GOAL -> Please rewrite the data, starting at the very beginning and ending at the line that contains "coord(94,670)", with "label" replaced by "tag" and everything else left unchanged.

DATA ->
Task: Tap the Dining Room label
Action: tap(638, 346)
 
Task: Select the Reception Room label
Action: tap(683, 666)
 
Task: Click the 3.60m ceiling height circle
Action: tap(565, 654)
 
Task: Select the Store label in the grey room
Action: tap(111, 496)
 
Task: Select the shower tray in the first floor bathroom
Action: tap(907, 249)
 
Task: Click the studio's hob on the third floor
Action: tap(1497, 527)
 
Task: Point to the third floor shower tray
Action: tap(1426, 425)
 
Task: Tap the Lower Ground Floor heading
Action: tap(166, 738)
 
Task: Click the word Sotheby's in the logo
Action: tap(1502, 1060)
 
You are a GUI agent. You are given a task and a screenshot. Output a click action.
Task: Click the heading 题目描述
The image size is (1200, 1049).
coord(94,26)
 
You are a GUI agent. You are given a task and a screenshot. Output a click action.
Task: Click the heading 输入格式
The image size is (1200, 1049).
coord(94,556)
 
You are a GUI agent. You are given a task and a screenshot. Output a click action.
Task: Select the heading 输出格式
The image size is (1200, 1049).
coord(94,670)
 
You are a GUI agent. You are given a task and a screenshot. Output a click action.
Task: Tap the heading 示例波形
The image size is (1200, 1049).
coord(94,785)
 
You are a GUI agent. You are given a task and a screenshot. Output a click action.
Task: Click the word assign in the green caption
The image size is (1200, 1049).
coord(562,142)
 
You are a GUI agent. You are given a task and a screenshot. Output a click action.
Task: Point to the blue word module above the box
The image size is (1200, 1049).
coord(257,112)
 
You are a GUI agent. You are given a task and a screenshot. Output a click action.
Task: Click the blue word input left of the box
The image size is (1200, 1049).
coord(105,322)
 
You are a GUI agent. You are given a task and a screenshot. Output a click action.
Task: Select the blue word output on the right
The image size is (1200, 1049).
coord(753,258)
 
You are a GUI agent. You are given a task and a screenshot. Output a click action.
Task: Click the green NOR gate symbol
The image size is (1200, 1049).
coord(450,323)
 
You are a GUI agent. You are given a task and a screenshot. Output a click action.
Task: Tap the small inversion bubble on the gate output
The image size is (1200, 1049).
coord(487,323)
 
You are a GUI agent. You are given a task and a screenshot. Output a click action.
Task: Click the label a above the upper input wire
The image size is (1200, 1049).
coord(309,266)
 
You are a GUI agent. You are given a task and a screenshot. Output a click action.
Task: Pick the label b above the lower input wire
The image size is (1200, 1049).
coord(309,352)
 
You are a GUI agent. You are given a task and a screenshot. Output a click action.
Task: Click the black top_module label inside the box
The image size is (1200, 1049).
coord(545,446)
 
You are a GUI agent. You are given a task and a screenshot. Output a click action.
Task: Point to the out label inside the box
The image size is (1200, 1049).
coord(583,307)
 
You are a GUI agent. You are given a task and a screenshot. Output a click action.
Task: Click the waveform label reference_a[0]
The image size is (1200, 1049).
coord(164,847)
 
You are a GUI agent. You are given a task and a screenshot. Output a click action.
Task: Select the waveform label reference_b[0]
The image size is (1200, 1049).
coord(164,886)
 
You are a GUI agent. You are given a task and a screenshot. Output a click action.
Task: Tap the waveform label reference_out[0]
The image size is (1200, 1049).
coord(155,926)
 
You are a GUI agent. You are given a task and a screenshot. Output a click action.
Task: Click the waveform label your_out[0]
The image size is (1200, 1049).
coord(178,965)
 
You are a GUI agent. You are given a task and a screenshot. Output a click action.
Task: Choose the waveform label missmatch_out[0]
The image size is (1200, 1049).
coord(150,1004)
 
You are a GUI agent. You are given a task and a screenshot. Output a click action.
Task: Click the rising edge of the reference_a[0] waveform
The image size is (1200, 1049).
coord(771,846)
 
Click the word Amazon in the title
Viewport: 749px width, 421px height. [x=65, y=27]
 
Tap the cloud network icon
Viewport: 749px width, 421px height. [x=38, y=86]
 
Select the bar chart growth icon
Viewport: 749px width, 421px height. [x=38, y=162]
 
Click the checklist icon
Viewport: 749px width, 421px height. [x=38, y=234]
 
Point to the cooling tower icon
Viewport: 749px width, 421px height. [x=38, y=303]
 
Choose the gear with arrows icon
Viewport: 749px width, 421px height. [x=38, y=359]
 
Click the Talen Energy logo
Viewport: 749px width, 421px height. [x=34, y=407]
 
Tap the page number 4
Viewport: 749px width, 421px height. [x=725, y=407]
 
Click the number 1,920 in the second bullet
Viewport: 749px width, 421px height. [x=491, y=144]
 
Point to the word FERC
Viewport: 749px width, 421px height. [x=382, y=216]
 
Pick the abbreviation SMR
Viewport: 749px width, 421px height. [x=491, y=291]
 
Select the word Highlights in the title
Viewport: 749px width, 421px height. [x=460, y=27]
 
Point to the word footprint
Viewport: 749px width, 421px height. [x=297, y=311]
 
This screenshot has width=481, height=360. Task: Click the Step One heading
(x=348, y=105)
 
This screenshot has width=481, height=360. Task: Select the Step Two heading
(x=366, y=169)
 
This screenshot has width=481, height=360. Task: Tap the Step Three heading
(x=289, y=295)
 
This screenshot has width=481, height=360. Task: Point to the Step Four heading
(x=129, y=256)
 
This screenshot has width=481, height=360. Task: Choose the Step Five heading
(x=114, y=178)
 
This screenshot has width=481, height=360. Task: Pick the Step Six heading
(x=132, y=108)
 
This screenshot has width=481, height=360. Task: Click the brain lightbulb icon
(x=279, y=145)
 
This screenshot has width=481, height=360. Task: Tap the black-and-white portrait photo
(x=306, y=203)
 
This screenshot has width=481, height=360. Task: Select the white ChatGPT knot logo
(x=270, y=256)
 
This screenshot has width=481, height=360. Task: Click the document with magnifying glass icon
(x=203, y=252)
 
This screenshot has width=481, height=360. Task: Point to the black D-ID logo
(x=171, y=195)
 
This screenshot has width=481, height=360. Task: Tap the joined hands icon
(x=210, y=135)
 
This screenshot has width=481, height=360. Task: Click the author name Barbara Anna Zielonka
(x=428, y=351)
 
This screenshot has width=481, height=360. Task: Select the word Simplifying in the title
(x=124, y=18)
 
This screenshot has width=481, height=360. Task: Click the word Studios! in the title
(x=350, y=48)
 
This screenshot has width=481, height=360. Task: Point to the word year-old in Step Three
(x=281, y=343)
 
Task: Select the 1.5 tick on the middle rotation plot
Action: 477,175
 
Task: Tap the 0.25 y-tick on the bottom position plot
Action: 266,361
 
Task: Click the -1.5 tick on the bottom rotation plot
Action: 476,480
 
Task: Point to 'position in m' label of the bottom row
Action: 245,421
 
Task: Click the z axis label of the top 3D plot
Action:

OUTPUT FOR THIS TASK ->
Task: Tap the Dining Room tag
Action: tap(638, 346)
 
Task: Select the Reception Room tag
Action: tap(683, 666)
 
Task: Click the 3.60m ceiling height circle
Action: tap(565, 654)
 
Task: Select the Store tag in the grey room
Action: tap(111, 496)
 
Task: Select the shower tray in the first floor bathroom
Action: tap(907, 249)
 
Task: Click the studio's hob on the third floor
Action: tap(1497, 527)
 
Task: Point to the third floor shower tray
Action: tap(1426, 425)
 
Task: Tap the Lower Ground Floor heading
Action: tap(166, 738)
 
Task: Click the word Sotheby's in the logo
Action: tap(1502, 1060)
 
You are a GUI agent. You are given a task and a screenshot. Output a click action.
Task: Click the heading 题目描述
The image size is (1200, 1049).
coord(94,26)
 
You are a GUI agent. You are given a task and a screenshot. Output a click action.
Task: Click the heading 输入格式
The image size is (1200, 1049).
coord(94,556)
 
You are a GUI agent. You are given a task and a screenshot. Output a click action.
Task: Select the heading 输出格式
The image size is (1200, 1049).
coord(94,670)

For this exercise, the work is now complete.